Flux jumps and vortex pinning in Ba$_{0.65}$Na$_{0.35}$Fe$_2$As$_2$ single crystals

TL;DR

This study investigates flux jumps and vortex pinning in Ba$_{0.65}$Na$_{0.35}$Fe$_2$As$_2$ single crystals, revealing high critical current densities and complex flux dynamics influenced by pinning mechanisms and creep phenomena.

Contribution

It provides detailed experimental analysis of vortex behavior, flux jumps, and pinning mechanisms in this superconductor, highlighting the role of microscopic defects and creep effects.

Findings

High critical current density (~10^6 A/cm^2) due to collective pinning.

Flux jumps depend on temperature and field sweep rate, with flux creep enhancing stability.

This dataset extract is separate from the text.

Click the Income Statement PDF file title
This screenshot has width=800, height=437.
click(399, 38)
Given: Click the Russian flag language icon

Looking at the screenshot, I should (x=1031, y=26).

Second peak in magnetization linked to crossover in creep dynamics.

Abstract

In this work we present the results of the bulk magnetization measurements in a superconducting state of single crystals of Ba$_{0.65}$Na$_{0.35}$Fe$_2$As$_2$. The isothermal magnetic field ($H||c$ axis) dependent magnetization ($M$) loops exhibit a second peak (SP) or `fishtail effect', as well as remarkable flux jumps at low temperatures. The critical current density $J_c$ obtained from the $M(H)$ loops is rather high, of the order of 10$^6$ A/cm$^2$. The analysis of the temperature and field dependent $J_c$ implies that high $J_c$ is mainly due to collective (weak) pinning of vortices by dense microscopic point defects with some contribution from a strong pinning mechanism. Pronounced magnetic instabilities in terms of flux jumps depend strongly on temperature as well on the field sweep rate. The field for first flux jump as calculated from an adiabatic model, however, is much lower than the experimentally observed values, and this enhanced stability is attributed to a flux creep phenomenon. The analysis of field dependent magnetic relaxation data additionally supports a collective pinning model. The data further suggests that SP in M(H) is likely related to crossover in creep dynamics from elastic to plastic mechanism. We have constructed the vortex phase diagram on field-temperature plane.